Reference class forecasting must discipline programme ambitions
The original 2025 completion was politically driven, not empirically grounded. Reference class forecasting of comparable alpine tunnelling projects would have produced a 2028–2030 programme at approval.
Tailored ground risk allocation outperforms binary models
The binary choice — all to contractor (EPC) or all to client (cost-plus) — is rarely optimal. Construction methodology risk to contractor; residual geological uncertainty shared: the appropriate allocation for underground works.
Strategic and financial value must be analysed separately
At AUD 12bn the financial return is materially weaker than at AUD 5bn. The strategic value of 350,000 MWh of storage for the NEM may still justify the investment — but the two analyses are distinct and must be presented separately.
Performance Management & Governance
Measuring what matters, governing what is difficult, and realising what was promised
Chapter 14 makes the governance argument that underpins the entire book: the best investment appraisal, delivered through poor governance, will produce a worse outcome than a more ordinary appraisal delivered through excellent governance. Governance is the performance multiplier. And the IPA’s evidence on major projects consistently shows that governance quality — measured through programme board composition, SRO continuity, reporting discipline, and benefits realisation oversight — is among the most powerful predictors of programme outcome.

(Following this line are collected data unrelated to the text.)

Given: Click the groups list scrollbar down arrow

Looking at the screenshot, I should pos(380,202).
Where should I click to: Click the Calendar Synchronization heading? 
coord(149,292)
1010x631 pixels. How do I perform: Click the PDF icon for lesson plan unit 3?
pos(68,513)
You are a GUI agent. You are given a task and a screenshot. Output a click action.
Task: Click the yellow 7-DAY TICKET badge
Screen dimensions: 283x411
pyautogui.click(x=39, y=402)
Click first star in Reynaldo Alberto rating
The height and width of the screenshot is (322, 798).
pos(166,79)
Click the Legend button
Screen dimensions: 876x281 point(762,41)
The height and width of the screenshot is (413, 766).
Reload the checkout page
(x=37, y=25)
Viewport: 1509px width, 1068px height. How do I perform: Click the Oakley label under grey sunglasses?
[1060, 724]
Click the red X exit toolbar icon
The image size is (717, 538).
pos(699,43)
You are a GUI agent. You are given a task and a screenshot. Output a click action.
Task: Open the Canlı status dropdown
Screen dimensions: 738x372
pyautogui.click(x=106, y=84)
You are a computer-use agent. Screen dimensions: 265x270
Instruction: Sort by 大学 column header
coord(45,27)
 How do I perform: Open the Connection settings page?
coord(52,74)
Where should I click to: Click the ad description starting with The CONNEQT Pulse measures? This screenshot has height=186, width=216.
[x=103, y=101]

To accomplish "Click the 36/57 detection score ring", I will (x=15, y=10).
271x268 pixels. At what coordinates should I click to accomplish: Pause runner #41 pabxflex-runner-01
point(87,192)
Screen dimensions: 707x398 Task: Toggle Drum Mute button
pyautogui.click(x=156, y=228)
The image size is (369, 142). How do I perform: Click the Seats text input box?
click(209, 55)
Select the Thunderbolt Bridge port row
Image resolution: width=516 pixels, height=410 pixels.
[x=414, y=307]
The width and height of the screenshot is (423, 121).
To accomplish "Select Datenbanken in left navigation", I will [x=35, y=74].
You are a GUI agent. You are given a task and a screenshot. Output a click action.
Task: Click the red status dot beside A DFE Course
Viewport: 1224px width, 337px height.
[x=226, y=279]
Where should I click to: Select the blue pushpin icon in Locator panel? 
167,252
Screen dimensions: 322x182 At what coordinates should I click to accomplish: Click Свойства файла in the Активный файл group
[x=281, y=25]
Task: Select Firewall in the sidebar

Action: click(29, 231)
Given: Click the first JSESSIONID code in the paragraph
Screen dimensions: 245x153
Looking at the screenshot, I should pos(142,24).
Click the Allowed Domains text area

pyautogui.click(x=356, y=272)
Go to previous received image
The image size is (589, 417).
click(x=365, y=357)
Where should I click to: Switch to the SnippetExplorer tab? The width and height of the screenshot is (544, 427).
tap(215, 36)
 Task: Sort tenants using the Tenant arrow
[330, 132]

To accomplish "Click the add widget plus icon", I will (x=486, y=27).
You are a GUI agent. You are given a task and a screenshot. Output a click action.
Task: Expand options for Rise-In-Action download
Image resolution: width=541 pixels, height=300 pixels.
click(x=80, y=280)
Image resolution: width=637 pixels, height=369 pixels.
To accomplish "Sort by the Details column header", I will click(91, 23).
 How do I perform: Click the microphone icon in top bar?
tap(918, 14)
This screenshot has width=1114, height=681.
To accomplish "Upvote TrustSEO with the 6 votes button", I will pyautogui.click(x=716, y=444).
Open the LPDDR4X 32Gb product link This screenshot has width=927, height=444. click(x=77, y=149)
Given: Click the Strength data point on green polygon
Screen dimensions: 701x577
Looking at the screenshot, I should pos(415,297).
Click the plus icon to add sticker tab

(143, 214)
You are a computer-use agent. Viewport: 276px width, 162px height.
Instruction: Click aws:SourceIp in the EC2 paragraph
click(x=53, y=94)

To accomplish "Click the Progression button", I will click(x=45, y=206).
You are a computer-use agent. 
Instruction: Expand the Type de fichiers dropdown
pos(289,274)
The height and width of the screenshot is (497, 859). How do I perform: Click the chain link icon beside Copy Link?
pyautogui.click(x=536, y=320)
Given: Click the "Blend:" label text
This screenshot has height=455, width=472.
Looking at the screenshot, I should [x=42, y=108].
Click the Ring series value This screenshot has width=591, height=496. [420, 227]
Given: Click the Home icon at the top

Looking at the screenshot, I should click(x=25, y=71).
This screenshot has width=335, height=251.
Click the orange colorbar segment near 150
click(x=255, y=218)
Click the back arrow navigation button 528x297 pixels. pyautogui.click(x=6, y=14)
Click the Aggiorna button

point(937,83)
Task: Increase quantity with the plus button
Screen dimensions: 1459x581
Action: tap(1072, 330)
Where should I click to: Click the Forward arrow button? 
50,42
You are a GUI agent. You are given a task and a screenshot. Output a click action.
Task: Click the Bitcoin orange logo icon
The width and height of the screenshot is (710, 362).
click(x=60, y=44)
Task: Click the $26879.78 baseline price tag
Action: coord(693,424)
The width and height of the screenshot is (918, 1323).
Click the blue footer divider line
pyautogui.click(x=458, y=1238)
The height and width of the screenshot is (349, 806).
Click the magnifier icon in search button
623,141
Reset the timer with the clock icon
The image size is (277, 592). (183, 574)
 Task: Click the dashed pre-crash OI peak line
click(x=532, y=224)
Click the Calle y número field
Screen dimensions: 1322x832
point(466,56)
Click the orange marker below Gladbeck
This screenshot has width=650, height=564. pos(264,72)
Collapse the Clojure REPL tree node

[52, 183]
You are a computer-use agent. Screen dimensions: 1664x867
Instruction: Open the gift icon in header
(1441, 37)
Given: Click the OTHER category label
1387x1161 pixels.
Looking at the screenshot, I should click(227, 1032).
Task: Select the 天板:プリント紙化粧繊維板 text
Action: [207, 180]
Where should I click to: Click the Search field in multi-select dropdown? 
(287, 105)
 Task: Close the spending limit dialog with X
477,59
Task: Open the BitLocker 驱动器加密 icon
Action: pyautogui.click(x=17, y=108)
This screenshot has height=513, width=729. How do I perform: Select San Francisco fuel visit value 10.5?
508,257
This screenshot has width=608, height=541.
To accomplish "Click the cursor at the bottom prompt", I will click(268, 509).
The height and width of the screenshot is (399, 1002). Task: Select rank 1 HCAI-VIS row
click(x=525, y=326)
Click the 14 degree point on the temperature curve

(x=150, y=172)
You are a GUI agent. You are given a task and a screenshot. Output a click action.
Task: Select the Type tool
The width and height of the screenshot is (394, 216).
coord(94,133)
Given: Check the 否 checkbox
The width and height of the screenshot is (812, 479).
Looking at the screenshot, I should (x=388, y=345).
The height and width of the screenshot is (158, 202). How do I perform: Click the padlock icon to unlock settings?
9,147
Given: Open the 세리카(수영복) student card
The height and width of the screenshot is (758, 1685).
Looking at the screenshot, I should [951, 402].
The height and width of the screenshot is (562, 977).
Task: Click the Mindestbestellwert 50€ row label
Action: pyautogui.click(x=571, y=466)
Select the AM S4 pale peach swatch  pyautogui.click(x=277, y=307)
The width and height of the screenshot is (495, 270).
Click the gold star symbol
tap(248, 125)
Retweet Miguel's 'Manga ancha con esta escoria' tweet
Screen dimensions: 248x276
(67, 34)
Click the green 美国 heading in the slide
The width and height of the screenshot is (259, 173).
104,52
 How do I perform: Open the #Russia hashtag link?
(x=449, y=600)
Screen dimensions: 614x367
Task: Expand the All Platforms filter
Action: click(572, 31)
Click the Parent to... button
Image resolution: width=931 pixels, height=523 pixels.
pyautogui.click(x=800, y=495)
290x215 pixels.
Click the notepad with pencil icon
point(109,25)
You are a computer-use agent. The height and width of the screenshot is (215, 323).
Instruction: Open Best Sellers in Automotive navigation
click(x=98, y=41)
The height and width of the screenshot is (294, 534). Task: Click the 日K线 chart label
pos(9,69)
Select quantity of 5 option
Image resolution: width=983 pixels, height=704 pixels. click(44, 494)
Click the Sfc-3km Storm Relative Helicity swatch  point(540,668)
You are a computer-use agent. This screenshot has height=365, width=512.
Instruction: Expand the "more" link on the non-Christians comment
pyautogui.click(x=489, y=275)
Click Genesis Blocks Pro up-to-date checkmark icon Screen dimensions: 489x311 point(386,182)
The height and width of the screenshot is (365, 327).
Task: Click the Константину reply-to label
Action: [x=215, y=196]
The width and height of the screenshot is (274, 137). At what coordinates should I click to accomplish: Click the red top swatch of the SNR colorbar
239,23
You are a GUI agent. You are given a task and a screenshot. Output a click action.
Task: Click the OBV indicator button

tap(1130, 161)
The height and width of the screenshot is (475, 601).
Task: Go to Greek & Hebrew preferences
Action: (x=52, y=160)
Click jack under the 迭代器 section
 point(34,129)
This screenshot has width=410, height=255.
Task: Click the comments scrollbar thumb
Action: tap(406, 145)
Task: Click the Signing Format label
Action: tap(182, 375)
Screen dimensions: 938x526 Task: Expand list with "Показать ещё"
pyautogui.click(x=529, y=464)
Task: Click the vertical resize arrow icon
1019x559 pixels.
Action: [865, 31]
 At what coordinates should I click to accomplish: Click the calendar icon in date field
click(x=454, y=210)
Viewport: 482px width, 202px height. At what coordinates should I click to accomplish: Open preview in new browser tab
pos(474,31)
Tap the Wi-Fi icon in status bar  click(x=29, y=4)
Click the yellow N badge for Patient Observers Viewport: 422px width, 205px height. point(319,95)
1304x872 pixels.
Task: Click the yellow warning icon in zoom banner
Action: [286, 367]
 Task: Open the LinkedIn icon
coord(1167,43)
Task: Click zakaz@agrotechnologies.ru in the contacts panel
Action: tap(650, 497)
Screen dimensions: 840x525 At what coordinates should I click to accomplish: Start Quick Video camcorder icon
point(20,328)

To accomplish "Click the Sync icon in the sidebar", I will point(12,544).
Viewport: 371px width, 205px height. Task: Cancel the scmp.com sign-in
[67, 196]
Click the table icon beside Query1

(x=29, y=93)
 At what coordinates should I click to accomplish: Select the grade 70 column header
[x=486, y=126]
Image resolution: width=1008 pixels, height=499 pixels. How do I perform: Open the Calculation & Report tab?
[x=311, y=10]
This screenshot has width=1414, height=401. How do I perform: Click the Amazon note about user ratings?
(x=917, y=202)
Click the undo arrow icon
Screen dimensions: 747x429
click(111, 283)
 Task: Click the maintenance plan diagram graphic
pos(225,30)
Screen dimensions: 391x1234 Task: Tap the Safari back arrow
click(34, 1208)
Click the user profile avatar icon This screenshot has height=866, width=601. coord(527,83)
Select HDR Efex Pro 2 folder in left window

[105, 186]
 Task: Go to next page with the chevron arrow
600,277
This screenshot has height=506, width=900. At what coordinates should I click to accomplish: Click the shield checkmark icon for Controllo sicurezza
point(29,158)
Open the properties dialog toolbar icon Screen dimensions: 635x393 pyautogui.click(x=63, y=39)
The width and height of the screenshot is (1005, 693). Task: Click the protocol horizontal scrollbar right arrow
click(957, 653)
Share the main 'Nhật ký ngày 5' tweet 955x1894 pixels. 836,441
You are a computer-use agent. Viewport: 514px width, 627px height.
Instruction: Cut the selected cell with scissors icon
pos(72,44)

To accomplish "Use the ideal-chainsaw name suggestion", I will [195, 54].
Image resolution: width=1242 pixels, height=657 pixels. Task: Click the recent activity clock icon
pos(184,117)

The Earned Value Management toolkit provides the quantitative foundation for programme performance reporting. The three primary data points — Planned Value (what should have been done), Earned Value (what has been done, measured in budget terms), and Actual Cost (what has been spent) — generate a set of derived metrics that give the programme board an integrated picture of schedule performance, cost performance, and projected final cost that no single metric can provide. The most important: Estimate at Completion (EAC = BAC/CPI) — the projection of total programme cost if current cost efficiency continues. An EAC that diverges from the Budget at Completion early in a programme is the most reliable single indicator that the programme is in difficulty.
The benefits realisation section argues that the weakest point in most infrastructure governance frameworks is the connection between approved business case benefits and measured outturn benefits. Benefits that are not measured cannot be verified; benefits that are not verified cannot inform the next appraisal; appraisals that are not informed by outturn performance cannot be calibrated. This feedback loop — from approved business case to benefits realisation to appraisal methodology improvement — is the mechanism by which the infrastructure profession learns from its forecasting errors. Without it, optimism bias reproduces itself indefinitely.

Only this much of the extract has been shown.